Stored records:

◇ ◇ ◇ ◇ ◇

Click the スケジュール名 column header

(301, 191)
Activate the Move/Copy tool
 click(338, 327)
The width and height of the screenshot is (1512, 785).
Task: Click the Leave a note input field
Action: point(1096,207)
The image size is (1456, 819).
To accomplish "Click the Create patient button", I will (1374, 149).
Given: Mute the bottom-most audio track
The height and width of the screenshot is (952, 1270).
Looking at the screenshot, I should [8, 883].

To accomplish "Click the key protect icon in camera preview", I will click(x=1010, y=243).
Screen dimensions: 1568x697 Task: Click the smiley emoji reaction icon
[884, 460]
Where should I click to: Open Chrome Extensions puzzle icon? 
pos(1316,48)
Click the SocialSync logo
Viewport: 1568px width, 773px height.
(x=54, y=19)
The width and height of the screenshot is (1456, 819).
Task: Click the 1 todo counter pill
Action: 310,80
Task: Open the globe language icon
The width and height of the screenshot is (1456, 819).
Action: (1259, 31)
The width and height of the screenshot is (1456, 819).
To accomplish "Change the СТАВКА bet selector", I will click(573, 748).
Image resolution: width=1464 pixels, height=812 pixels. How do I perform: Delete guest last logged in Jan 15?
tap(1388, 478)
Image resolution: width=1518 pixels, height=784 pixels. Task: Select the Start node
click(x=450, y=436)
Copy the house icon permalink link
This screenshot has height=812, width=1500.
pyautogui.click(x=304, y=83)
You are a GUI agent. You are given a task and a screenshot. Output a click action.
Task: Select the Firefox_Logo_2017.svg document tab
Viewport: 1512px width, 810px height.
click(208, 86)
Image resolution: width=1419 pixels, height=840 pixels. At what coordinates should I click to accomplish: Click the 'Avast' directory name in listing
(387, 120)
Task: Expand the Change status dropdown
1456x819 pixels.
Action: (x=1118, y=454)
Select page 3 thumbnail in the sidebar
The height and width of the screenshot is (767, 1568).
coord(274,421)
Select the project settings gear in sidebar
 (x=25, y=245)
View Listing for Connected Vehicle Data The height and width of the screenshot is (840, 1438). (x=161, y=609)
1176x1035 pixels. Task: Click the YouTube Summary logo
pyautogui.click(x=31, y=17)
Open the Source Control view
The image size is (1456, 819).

◇ ◇ ◇ ◇ ◇

PROBLEM TO SOLVE –
Repeat exactly the lines of the records from the one containing "Image resolution: width=1419" to the last, and include no line outside that stretch.

ANSWER –
Image resolution: width=1419 pixels, height=840 pixels. At what coordinates should I click to accomplish: Click the 'Avast' directory name in listing
(387, 120)
Task: Expand the Change status dropdown
1456x819 pixels.
Action: (x=1118, y=454)
Select page 3 thumbnail in the sidebar
The height and width of the screenshot is (767, 1568).
coord(274,421)
Select the project settings gear in sidebar
 (x=25, y=245)
View Listing for Connected Vehicle Data The height and width of the screenshot is (840, 1438). (x=161, y=609)
1176x1035 pixels. Task: Click the YouTube Summary logo
pyautogui.click(x=31, y=17)
Open the Source Control view
The image size is (1456, 819).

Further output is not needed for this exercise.